There, they faced five elimination games. They overcame an absolute legion of hot arms. They survived Max Scherzer’s body locking up at the most inopportune time. In the end, for all of Stephen Strasburg’s brilliance and Scherzer’s courage, and the lightning arms of the Houston pitching triumvirate, it was the least-heralded starter of the series, Patrick Corbin, who got the critical win ... as a reliever.

For goodness’ sake, Washington had a three-game home skid smack in the middle of the World Series and still found a way to win it. By contrast, when the 107-win Astros’ moment of truth presented itself and they couldn’t rise to it, there were no second chances. It was too late.

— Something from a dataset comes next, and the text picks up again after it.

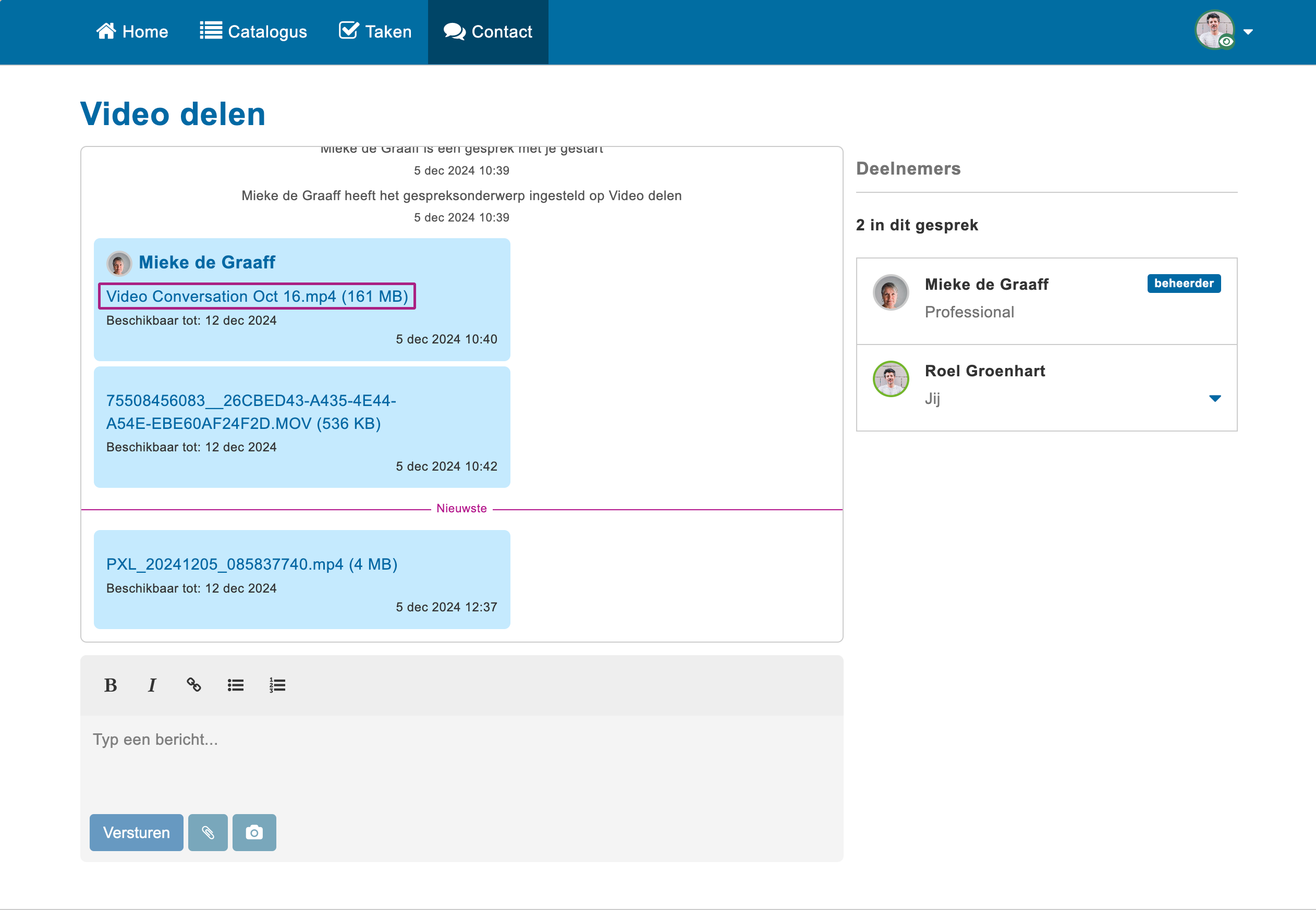Insert a hyperlink in message

[193, 685]
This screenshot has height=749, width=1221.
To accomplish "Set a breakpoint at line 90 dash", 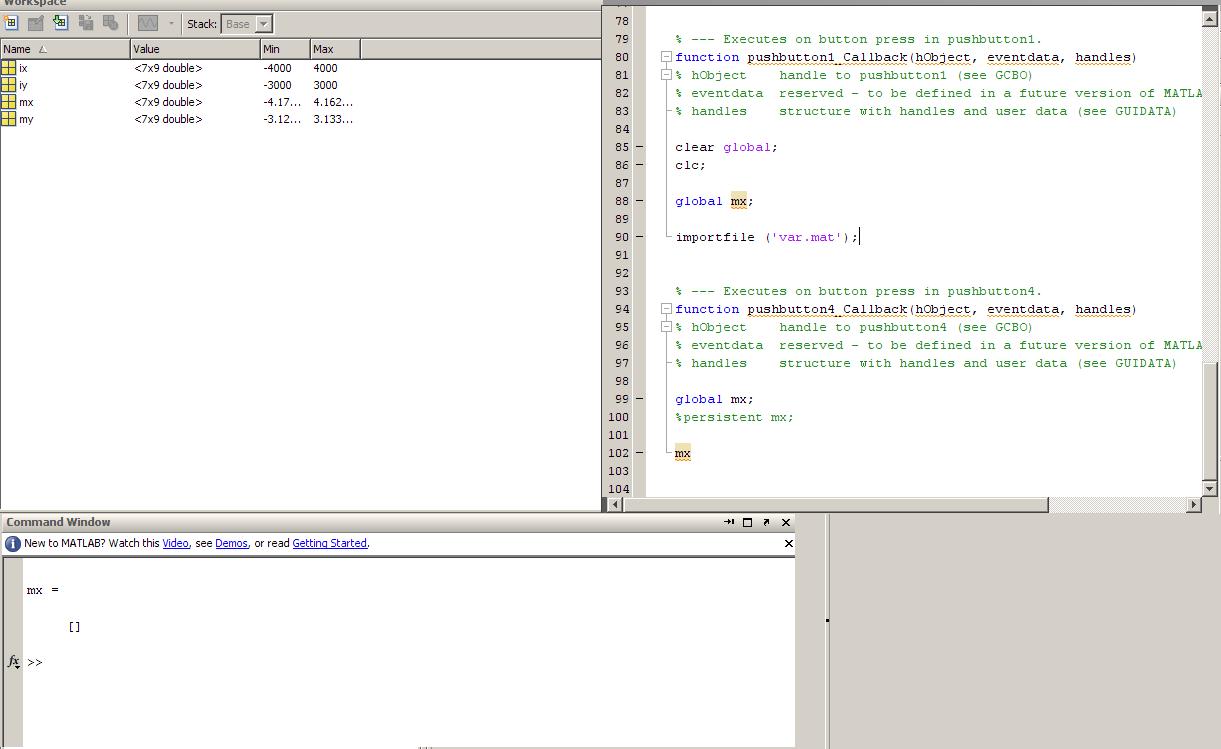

In all likelihood, this isn’t the start of a Nationals dynasty. They’re probably not built for it. The oddsmakers still think Houston will be the stronger team in 2020, as they wake up on October 31 the 4-to-1 favorites to win it all next year.

Washington won’t care much — not now, as they dive headlong into the party of all parties — and likely won’t care moving forward either. There were one of the biggest World Series underdogs of modern times and confounded those numbers. They wrote one of the most remarkable stories in recent American sports.

They reminded us that while it might be smarter to play safe and look to the future when things turn against you, that’s not how magic happens.